Hi, I should make scientific program which use linea alebra with so man matrixs.
I would like to know whether it is good to make matrix class using dynami memory allocation (new/delete or malloc/free) or using two-D arrays wit fixed (big enough)size?
of course, my focus is efficiency in terms of speed. How much I would experience speed down if I use matrix class using dynami allocation?
If the quantity of speed down is big enough, where can I get some usefu information about matrix computation in embedded system?
c.f.> I already made matrix class using new/delete and am using it for m project. however I think it does not have enough performance. It seems to be slower than I thought. and I am using samsung S3c2410 (ARM920T core with 16K chache and mmu).
This message was sent using the comp.arch.embedded web interface o
If you know the size of your arrays, use the stack. Dynamic memory uses the heap and it will have a performance impact both in memory allocation time and data access time. Only use dynamic memory allocation if you have a good reason for using it. Regards db
This of course depends how often the new/delete is called. If temporary objects are created for each matrix operation, the dynamic memory handling could easily consume most of the time. The advantage with allocating arrays of the correct size is that all elements are close together and with cache and/or virtual memory, quite high hit rates can be achieved with few cache conflicts.
While a large fixed 2-D array does not have run time overhead. However, if only part of each line and column is used, the actual data is distributed all around the big array into small segments. This can be bad for the cache performance. At least make sure that each segment starts at the beginning of a cache lane.
Especially with primitive cache algorithms, such as the single associative 1 to 1 mapping, a physical address can only be loaded into a specific cache address. If the fixed 2-D array allocation is done carelessly, two adjacent lines or columns, which are in wildly separate memory segments could map to the same cache address, causing frequent reloads and dramatically dropping the performance. Using array dimensions that are _not_ a power of 2 usually avoids this problem. Anyway, it is important to know how the cache system works on a specific processor and design the table allocation accordingly.
One way around this would be to allocate just a big 1-D vector and at each matrix reference calculate the actual 1-D element index. In this way all the used elements would be close together. For each matrix, define a macro
#define A(i,j) a[(i)*a_dim1+(j)]
To compare the performance with fixed 2-D allocation or dynamically allocated 2-D, simply redefine
#define A(i,j) a[i][j]
#define A(i,j) this->a[i][j]
By defining macros for each matrix,you could always write the program nearly in good old FORTRAN style :-) e.g. like
C(1,4) = A(2,4) + B(3,1) ;
After performance tests the best implementation could be selected, without making the program hard to read.

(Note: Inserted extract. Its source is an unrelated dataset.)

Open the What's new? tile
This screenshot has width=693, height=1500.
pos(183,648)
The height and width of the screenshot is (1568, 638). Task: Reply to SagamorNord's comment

Since you are apparently already doing your own array subscripting based on the array size, you have eliminated the potential cache miss problem.
No, that isn't necessary. You might get some small cache advantage from packing all arrays within a single area, but not as big as running the rows together, as you have apparently done.
Since you posted in comp.arch.embedded, it is worth noting that many embedded programmers avoid dynamic memory allocation whenever possible, due to the potential for memory fragmentation causing problems when run for days / weeks / months without restart.